To construe the exemption as contended by the taxpayer, it is necessary to prefix the word "retail" to the word "business" and we have said that the courts must confine themselves to the construction of the law as it is and not attempt to amend or change the law under the guise of construction. Holt v. Long, 234 Ala. 369, 174 So. 759; State v. Praetorians, 226 Ala. 259, 146 So. 411, 413.
The statute here in question is plainly written and to construe the proviso as having application only to retail business is to change the statute under guise of construction, an infringement upon the legislature's prerogative.

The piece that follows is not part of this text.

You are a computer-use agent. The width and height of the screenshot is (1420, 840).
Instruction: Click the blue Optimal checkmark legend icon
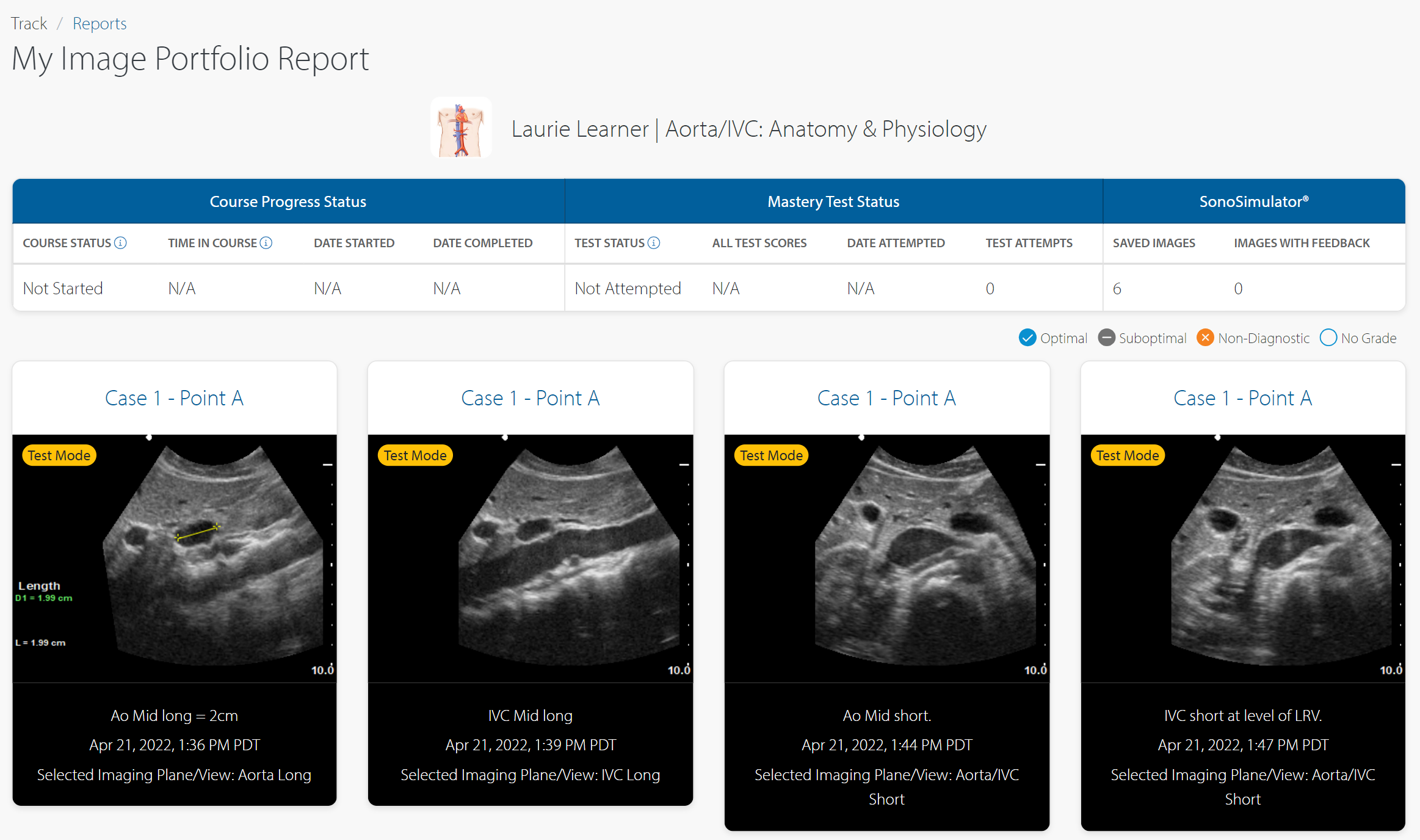tap(1027, 338)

When language is plain and unambiguous, the meaning obvious, there is no room for construction. "`"Possible"'" or even probable meanings, when one is plainly declared in the instrument itself, the courts are not at liberty to search for elsewhere"'" State v. Praetorians, supra. Or, as has been said, in such cases, the courts "have no right `to stray into the mazes of conjecture or search for an imaginary purpose'". Holt v. Long, supra [234 Ala. 369, 174 So. 761]. See Hattemer v. State Tax Commission, 235 Ala. 44,177 So. 156; State v. Bay Towing and Dredging Co., Ala., 85 So. 2d 890.
The taxpayer is asking the courts to supply words not found in the statute itself and which could have been inserted therein by the legislature if it had intended so to do. The general rule with reference to a court supplying words said to be omitted from a statute, was quoted in our recent case of State v. Calumet & Hecla Consol. Copper Co., 259 Ala. 225, 66 So. 2d 726, where we refused to read into an exemption statute words which the State contended were intended to be included therein.
And in addition to these well-settled principles, there is yet another applicable though hardly necessary to stress. That is, the general rule that exemptions must be strictly construed in favor of the taxing power, though, of course, this rule does not call for a strained construction adverse to the real intention of the Legislature. Holt v. Long, supra; State v. Joe H. Brady & Associates, Ala., 87 So. 2d 852.
We are clear to the conclusion that to hold with the taxpayer in this case would be nothing short of judicial legislation under the guise of interpretation.
The views here expressed are not in accord with those prevailing in the court below. It results, therefore, that the decree of the lower court must be reversed. The cause is remanded with directions to the trial court to enter a decree denying the relief sought by the taxpayer.
Reversed and remanded with directions.
LIVINGSTON, C. J., and STAKELY and MERRILL, JJ., concur.